Trecho do texto ▸
---+---

Depois de deixar para trás o Bergrestaurant Sunnbüel, a sensação é de estar distante da civilização. Apenas a trilha compactada por uma máquina especial e as pegadas de sapatos na neve denunciam a presença do ser humano. O resto é silêncio, sol, céu azul e ar puro. A subida é suave e permite respirar fundo.
Um “reencontro com a civilização” acontece após duas horas de caminhada, no hotel-restaurante alpino Schwarenbach (2.060 m). Instalado numa casa construída em pedra em 1742 como estação alfandegária, ele oferece pernoite para mais de cem pessoas, a preços que oscilam entre 26 e 44 euros com café da manhã. Só quem faz reserva com antecedência consegue uma vaga.
“Rota das especiarias” e pista de “kitesurf”
O cruzamento do Gemmipass tem uma tradição que remonta ao início da Idade Média. Os romanos já teriam usado esse caminho entre a região central do cantão de Berna e o vale principal do Valais, que chegou a fazer parte de uma “rota de especiarias” entre a Itália e a Suíça.
Por ali, os alamanos (antigo povo germânico) teriam migrado por volta do ano 800 do alto rio Reno, ao norte dos Alpes, para o centro do Valais. A trilha também é uma espécie de ponte entre dois microcosmos lingüísticos. Na região de Kandersteg ainda se ouve o chanderstägertütsch, um dialeto especial dos Alpes bernenses recheado de expressões de dialetos falados ainda hoje por cerca 80 mil habitantes do Valais.
Com a ascensão do balneário Leukerbad no século 18, o governo estadual de Berna ajudou a escavar na rocha em 1739 o atual traçado do caminho. Na década de 1950 chegou a ser discutida a construção de uma autoestrada sobre o desfiladeiro, de Kandersteg a Leukerbad, projeto que, felizmente, não saiu do papel.
Uma autoestrada teria “violentado” essa paisagem romântica em grande parte ainda intacta, uma impressão que é reforçada pelo Lago Daubensee (a 2.206 m de altitude). No inverno, ele congela e vira pista de esqui de fundo e palco para a prática do kitesurf, um esporte radical sobre esquis ou snowboards puxados por parapentes.
Vacas e marmotas
A partir do Daubensee, caminha-se cerca de meia hora até chegar ao Gemmipass (2.322 m), que desde 1995 pode ser cruzado a pé também no inverno – antes isso era possível só no verão.
Entre o Natal e a Páscoa, a neve nessas alturas é garantida. No verão, rebanhos de vacas pastam à beira do lago e, com um pouco de sorte, ainda se pode ver animais selvagens, como o cabrito montês, a camurça e a marmota – o animal mais conhecido da fauna alpina.

---+---

Dados de origem ▸

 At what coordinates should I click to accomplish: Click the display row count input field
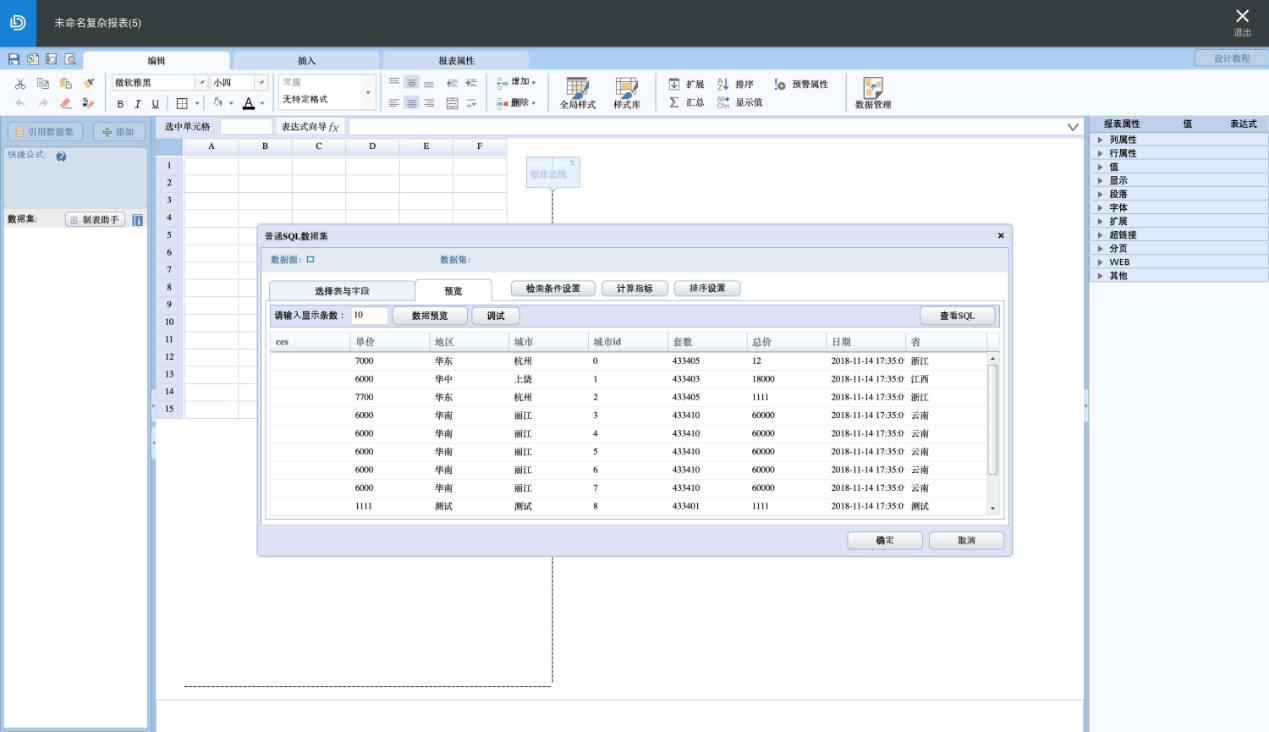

---+---

Verifique sua compreensão ▸
[A] Segundo o texto sobre o Gemmipass, desde que ano o passo pode ser cruzado a pé também no inverno?
[B] Continue o texto sobre o Gemmipass a partir da última frase apresentada.
As linhas são um material à parte, sem relação com o texto.

Respostas numeradas ▸
[A] Desde 1995.

[B]
No ponto mais alto da trilha, onde se tem uma vista panorâmica para os Alpes de Berna e do Valais, fica o Berghotel Wildstrubel, construído há dez anos. Quem não quiser pernoitar ali, por preços entre 20 e 44 euros com café da manhã, pode descer a pé ou de teleférico para Leukerbad, onde não faltam opções para hospedagem.
A “coroação” da caminhada – dizem os entendidos – é relaxar nas piscinas termais de Leukerbad. O povoado de 1.500 habitantes cercado de montanhas rochosas é conhecido desde o tempo dos romanos por suas fontes termais, que supostamente curam doenças crônicas da pele, reumatismo e até esgotamento mental. E, com certeza, fazem milagres contra pernas cansadas.
swissinfo, Geraldo Hoffmann
Algumas regras as serem observadas para caminhadas nas montanhas durante o inverno europeu.
1. Informe-se sobre as previsões de tempo e somente inicie a caminhada com tempo bom.
2. Use somente trilhas marcadas e respeite as dicas de segurança.
3. Informe alguém (na estação de partida ou chegada) sobre sua rota planejada.
4. Use sapatos (eventualmente “raquetes”) e roupas apropriados para a neve.
5. Use luvas, boné, óculos e protetor solar.
6. No vento, a temperatura sentida costuma ser de 5 a 10° C inferior à apontada pelo termômetro.
7. Leve algo para comer e beber.
8. Para longas caminhadas, recomenda-se levar um kit de primeiros socorros, um cobertor isolante e um telefone celular.
9. Respeite as pistas de esqui – especialmente as marcadas para esqui de fundo.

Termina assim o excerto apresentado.